NEW YORK (CNNMoney) -- The layoffs are starting in Connecticut.

The state has begun sending layoff notices to its public employees two weeks after union members failed to approve Governor Dannel Malloy's proposal to save $1.6 billion in concessions and savings.

The governor is also reviewing proposals for deeper budget cuts within state agencies this week. He'll submit his plan to lawmakers on Friday.

Union members began receiving the notices Monday, said Matt O'Connor, spokesman for the State Employees Bargaining Agent Coalition, which covers all 15 unions representing roughly 45,000 state employees. More were delivered Tuesday.

The state will provide more details on the number of layoff notices being sent out, as well as the departments receiving them, later this week, a spokeswoman for the governor said. Malloy has said he's looking to shed 6,500 public employees, as well as eliminate 1,000 vacant positions.

Tax hikes on the way for Connecticut residents

The coalition is in talks with the governor to come up with an alternate solution to cut costs. The unions want to avoid the layoffs, as well as changes to their health care and retirement contributions. The union is also hoping to avoid having the state privatize various functions.

"We're working to find a path forward," O'Connor said. "Our intention all along was to keep folks working."

In early May, Malloy signed a $40.1 billion budget that raises taxes on sales, income, cigarettes and corporations.
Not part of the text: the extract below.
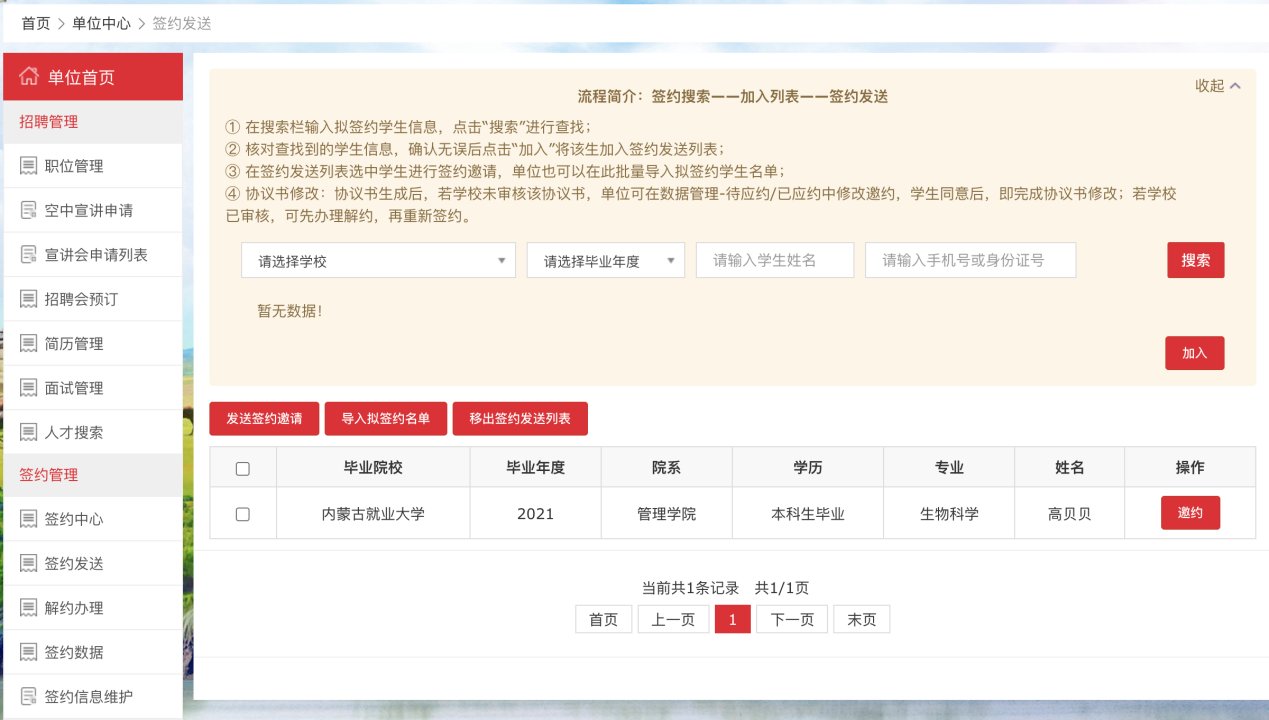Check the box for 内蒙古就业大学 row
The budget should bring in $2.5 billion in additional levies over the next two years.

But it also depended on big concessions and savings from public employees, including wage freezes and higher contributions for retiree health care, to close a $3.3 billion budget gap. Malloy said at the time that thousands could be laid off if they did not approve the deal.

Though union leaders supported the governor's plan, not enough of the rank and file did.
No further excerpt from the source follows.